Mesa Musings: The dance floor beckons
I can’t dance. Not a lick.
But that’s not always been the case.
As a student at Lindbergh Elementary School in Costa Mesa from 1952-56, we received square dance and social dance lessons on rainy afternoons. I discovered that I enjoyed the sensation of holding a girl in my arms.
When I attended Everett A. Rea Junior High School from 1956-58, I took regular social dance lessons — and became rather adept. I learned all the popular moves from swing and waltz to foxtrot and cha-cha.
At Costa Mesa High School from 1958-62, I regularly attended the school’s sock hops in the gym and its proms.
As a high school senior, I had a lead role in our spring musical, an original production about life on a 1960s high school campus. The show included a gymnasium dance scene.
I portrayed a somewhat flamboyant character and, during the dance scene, presented an outrageous (for the time) rendition of the Surfer Stomp. My antics elicited laughter and applause.
In the Army, I occasionally spent evenings at the post’s nightclub. My buddies laughed at my limber, unorthodox dance moves.
Later, following my military service, I danced at galas and banquets associated with my profession. A longtime colleague referred to me, with no small measure of envy, as “The Poor Man’s Michael Jackson.”

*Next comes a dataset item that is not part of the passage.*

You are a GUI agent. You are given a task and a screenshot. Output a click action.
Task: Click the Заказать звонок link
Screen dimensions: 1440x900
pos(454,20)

I danced at the weddings of each of my three daughters. I was never shy about hoofing it in public.
Recently, my wife, Hedy, and I attended the wedding of our niece. I didn’t dance. It wasn’t that I didn’t want to. Put simply, it’s because I’m no longer able to.
I’m completely devoid of rhythm.
How, you ask, does one lose his rhythm?
More than five years ago I was diagnosed with Parkinson’s disease. Parkinson’s is a degenerative brain disorder that occurs when certain nerve cells die or become impaired. The cells produce a chemical — dopamine — that facilitates smooth, coordinated body movement.
Daily, my body subtly sheds dexterity.
The disease is progressive and has no cure. Patients exhibit such symptoms as tremors or shaking, slowness of movement, rigidity or stiffness, and balance difficulties. Other signs include a shuffling gate, cognitive problems or muffled speech.
My Parkinson’s symptoms have conspired to rob me of my dancing ability. Oh, I can get out on the floor and perambulate a little, but I can’t make a statement. Not like I used to!
At our niece’s wedding, I realized just how much I miss being able to dance. It’s not something that I routinely ruminate about, but my “lost ability” caused me considerable regret at the high-energy wedding reception.
I still experience within my soul the beat or pulsating rhythm of a musical piece, but am unable to adequately interpret it with my body.
I lack fluidity and ease of movement. My legs are mildly rigid.
My father, who suffered from Parkinson’s for more than a decade and died shortly after I was diagnosed, reached a point in his later years when he was unable to walk without the assistance of an aide or a walker. I’m not there, but I could be on his glide path.
I relayed my wedding reception experience to my neurologist during a recent visit. She refused to join me in my pity party.
“What a great opportunity, Jim,” she enthused (she’s always enthusing — she’s an ever-abiding enthusiast!). “I just happen to know of a new dance class being offered especially for Parkinson’s patients. Let’s get you signed up!”
My wife shared her zeal.
“Yeah, but will I get my fluidity back?” I stipulated. “I’ve lost my mojo!”
“No guarantees,” was my neurologist’s rejoinder. There never are with this vile disease. “But maybe you’ll become a better dancer than you were at the reception. And that’s something to shoot for.”
Baby steps.
Life, I’ve learned, brings changes — not all of them welcome. Everything this side of eternity is provisional.
But one should never give up fighting for one’s mojo!
JIM CARNETT lives in Costa Mesa. His column runs Tuesdays.